BEIRUT -- With a second airstrike against Syria in four months, Israel enforced its own red line of not allowing game-changing weapons to reach Lebanon's Hezbollah, a heavily armed foe of the Jewish state, Israeli officials said yesterday.

The missiles were believed to be m600s, a Syrian version of Iran's Fatah 110 missile, an extremely accurate guided missile capable of traveling roughly 190 miles with a half-ton warhead, an Israeli official said.

The strike also raised new concerns that the region's most powerful military could be dragged into Syria's civil war and spark a wider conflagration.

Fighting has repeatedly spilled across Syria's borders into Turkey, Lebanon, Iraq, Jordan and the Israeli-annexed Golan Heights during more than two years of conflict, while more than 1 million Syrians have sought refuge in neighboring countries.

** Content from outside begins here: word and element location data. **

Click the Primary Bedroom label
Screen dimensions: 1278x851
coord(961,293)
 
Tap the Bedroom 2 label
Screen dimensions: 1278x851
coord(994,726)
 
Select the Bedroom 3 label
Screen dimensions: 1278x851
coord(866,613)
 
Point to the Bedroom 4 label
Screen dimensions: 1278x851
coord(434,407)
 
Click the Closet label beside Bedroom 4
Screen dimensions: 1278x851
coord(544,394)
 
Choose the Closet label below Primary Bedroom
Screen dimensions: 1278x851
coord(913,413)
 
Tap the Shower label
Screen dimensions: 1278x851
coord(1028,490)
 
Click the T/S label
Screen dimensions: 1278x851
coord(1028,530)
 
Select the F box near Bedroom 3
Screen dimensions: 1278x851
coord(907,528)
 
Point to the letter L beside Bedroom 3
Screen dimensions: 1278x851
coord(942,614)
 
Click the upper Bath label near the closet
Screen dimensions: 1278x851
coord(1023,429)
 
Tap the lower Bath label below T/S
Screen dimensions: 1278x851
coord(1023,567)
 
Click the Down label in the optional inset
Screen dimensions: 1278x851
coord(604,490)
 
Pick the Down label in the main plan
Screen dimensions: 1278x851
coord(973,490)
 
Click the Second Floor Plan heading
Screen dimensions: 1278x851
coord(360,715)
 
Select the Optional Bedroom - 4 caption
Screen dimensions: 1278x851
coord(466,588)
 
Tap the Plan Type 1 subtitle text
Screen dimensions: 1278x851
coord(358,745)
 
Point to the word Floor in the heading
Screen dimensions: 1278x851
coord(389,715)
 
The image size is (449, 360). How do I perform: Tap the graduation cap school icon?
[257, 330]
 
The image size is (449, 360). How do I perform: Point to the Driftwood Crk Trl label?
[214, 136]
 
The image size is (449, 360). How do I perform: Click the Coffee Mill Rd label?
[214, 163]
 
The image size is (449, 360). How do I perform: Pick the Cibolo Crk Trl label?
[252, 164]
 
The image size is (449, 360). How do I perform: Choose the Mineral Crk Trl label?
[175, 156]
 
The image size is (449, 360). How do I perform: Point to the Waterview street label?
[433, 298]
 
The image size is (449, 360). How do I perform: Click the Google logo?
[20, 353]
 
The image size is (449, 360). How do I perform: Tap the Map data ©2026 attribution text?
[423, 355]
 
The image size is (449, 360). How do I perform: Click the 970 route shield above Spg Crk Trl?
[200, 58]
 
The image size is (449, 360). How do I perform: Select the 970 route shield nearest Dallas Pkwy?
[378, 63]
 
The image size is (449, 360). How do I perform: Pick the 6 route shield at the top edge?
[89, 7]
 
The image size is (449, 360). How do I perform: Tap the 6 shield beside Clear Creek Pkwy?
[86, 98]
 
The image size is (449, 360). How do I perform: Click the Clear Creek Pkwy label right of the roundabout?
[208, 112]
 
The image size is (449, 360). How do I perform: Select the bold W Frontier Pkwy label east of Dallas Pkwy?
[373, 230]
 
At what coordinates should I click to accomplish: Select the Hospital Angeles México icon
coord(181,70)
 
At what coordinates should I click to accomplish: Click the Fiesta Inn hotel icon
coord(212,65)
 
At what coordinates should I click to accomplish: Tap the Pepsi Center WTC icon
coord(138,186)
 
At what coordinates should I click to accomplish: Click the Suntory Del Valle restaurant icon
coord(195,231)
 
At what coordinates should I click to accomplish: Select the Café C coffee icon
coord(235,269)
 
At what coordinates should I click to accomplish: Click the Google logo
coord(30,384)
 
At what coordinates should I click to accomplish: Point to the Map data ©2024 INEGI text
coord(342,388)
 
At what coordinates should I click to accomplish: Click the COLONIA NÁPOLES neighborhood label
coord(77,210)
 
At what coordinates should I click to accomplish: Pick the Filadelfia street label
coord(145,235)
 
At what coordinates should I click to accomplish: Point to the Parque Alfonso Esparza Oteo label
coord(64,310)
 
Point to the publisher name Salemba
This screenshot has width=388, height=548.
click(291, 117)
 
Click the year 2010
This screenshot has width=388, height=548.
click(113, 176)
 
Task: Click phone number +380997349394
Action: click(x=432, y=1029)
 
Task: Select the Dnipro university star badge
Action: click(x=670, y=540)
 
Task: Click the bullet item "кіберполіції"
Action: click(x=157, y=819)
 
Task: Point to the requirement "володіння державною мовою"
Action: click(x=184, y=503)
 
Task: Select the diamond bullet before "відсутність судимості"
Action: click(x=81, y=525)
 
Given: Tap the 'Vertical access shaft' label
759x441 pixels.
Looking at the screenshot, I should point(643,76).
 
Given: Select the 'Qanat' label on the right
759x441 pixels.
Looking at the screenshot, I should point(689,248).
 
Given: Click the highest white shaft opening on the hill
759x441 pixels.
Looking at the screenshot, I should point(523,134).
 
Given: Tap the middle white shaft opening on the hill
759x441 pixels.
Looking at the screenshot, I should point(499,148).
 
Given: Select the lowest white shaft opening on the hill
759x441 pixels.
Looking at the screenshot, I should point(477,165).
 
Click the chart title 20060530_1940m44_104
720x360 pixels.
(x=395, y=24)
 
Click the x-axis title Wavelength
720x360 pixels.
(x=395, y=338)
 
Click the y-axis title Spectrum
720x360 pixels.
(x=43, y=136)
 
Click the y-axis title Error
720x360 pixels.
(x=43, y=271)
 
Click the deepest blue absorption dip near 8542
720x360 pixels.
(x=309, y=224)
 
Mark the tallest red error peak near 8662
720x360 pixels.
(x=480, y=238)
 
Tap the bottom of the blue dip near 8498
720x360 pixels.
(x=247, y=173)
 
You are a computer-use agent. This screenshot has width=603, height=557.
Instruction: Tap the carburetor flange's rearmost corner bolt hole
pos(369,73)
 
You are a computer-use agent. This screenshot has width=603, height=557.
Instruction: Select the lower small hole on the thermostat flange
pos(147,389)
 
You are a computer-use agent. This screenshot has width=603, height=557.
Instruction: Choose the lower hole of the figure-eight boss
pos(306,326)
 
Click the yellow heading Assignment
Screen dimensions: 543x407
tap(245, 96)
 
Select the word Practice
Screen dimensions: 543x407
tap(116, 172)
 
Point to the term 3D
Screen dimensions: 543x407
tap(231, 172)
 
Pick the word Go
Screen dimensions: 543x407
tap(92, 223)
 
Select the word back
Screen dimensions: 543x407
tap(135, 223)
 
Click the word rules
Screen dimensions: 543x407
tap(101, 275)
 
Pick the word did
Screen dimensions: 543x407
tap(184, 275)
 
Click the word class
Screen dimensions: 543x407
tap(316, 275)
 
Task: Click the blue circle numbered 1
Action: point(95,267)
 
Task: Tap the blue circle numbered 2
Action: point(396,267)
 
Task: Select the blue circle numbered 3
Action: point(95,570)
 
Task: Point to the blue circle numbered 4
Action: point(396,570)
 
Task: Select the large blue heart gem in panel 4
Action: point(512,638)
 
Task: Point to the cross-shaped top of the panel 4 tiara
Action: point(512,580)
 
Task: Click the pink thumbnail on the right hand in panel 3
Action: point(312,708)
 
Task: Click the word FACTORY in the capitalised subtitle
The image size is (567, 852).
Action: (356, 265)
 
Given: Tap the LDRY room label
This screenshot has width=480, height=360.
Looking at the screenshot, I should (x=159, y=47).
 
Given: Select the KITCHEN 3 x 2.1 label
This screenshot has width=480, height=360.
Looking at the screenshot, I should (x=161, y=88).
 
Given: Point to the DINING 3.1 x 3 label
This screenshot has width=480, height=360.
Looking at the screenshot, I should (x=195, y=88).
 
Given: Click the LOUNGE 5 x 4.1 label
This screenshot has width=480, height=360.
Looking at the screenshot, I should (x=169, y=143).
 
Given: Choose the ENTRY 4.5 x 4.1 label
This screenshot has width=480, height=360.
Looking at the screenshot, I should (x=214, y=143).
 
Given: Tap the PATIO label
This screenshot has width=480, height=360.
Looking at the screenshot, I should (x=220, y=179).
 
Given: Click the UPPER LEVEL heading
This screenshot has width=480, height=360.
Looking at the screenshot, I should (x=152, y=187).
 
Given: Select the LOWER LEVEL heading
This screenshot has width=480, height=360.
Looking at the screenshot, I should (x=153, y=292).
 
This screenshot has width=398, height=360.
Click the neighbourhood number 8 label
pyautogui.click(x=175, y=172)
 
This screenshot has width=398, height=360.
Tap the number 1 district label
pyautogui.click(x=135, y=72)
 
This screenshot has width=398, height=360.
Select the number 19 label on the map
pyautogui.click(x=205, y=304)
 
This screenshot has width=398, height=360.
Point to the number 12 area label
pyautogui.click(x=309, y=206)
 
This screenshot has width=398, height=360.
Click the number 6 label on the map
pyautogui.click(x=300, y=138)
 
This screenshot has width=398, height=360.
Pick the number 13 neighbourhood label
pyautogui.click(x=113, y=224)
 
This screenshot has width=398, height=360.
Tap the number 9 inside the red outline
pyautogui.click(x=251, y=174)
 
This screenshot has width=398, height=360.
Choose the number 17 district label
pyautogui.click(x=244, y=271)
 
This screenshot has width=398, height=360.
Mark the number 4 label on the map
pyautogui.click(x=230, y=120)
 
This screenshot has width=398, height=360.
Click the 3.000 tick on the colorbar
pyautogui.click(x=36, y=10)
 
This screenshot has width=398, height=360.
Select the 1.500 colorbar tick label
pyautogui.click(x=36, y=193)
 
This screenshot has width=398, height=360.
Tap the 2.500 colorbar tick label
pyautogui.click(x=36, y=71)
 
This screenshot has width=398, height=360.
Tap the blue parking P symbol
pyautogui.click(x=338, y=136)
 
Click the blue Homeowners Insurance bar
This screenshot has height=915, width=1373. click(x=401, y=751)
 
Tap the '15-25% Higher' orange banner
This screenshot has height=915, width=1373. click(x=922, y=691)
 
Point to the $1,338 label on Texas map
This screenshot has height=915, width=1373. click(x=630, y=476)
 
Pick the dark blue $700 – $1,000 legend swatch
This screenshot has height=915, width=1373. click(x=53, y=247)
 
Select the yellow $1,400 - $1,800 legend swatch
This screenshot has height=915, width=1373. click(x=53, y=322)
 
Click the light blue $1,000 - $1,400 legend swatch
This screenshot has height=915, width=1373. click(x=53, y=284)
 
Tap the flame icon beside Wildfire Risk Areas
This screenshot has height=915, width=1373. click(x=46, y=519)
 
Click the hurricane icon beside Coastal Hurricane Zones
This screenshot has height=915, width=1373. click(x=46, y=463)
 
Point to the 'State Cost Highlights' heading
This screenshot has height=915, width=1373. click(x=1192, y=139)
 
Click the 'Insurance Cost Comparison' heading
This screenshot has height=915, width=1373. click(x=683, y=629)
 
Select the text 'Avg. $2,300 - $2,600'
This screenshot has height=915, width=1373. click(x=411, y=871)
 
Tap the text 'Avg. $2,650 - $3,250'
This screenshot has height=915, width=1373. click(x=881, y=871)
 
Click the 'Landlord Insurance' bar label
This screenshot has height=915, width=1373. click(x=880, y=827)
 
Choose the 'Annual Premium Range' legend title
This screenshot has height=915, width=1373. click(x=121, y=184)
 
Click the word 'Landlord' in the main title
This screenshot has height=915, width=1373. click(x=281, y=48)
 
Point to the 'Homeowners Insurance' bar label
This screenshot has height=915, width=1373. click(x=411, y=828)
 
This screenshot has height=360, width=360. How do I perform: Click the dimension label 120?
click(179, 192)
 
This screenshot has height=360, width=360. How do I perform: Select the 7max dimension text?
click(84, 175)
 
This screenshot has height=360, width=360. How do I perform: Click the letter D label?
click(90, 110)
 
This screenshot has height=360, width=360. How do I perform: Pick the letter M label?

The airstrike, which was carried out early Friday and was confirmed by U.S. officials, comes as Washington considers how to respond to indications that the Syrian regime may have used chemical weapons in its civil war. President Barack Obama has described the use of such weapons as a "red line," and the administration is weighing its options -- including possible military action.

Israeli officials did not say where in Syria the Israeli aircraft struck or whether they fired from Lebanese, Syrian or Israeli airspace. Israel has said it wants to stay out of the brutal Syria war, but could inadvertently be drawn in as it tries to bolster its deterrence and prevent sophisticated weapons from flowing from Syria to Hezbollah or other extremist groups.

Israel and Hezbollah, an ally of President Bashar Assad's regime, fought a monthlong war in mid-2006 that ended in a stalemate.

Israel believes Hezbollah has restocked its arsenal with tens of thousands of rockets and missiles, and Prime Minister Benjamin Netanyahu has repeatedly stated the Jewish state would be prepared to take military action to prevent the Islamic militant group from obtaining new weapons that could upset the balance of power.

It is especially concerned that Hezbollah will take advantage of the chaos in neighboring Syria and try to smuggle advanced weapons into Lebanon. These include anti-aircraft missiles, which could hamper Israel's ability to operate in Lebanese skies, and advanced Yakhont missiles that are used to attack naval ships from the coast.

While Israeli officials yesterday portrayed the latest airstrike as the continuation of Israel's deterrence policy, more Israeli attacks could quickly lead to an escalation, leaving open the possibility of retaliation by Hezbollah or even the Assad regime and Syria ally Iran.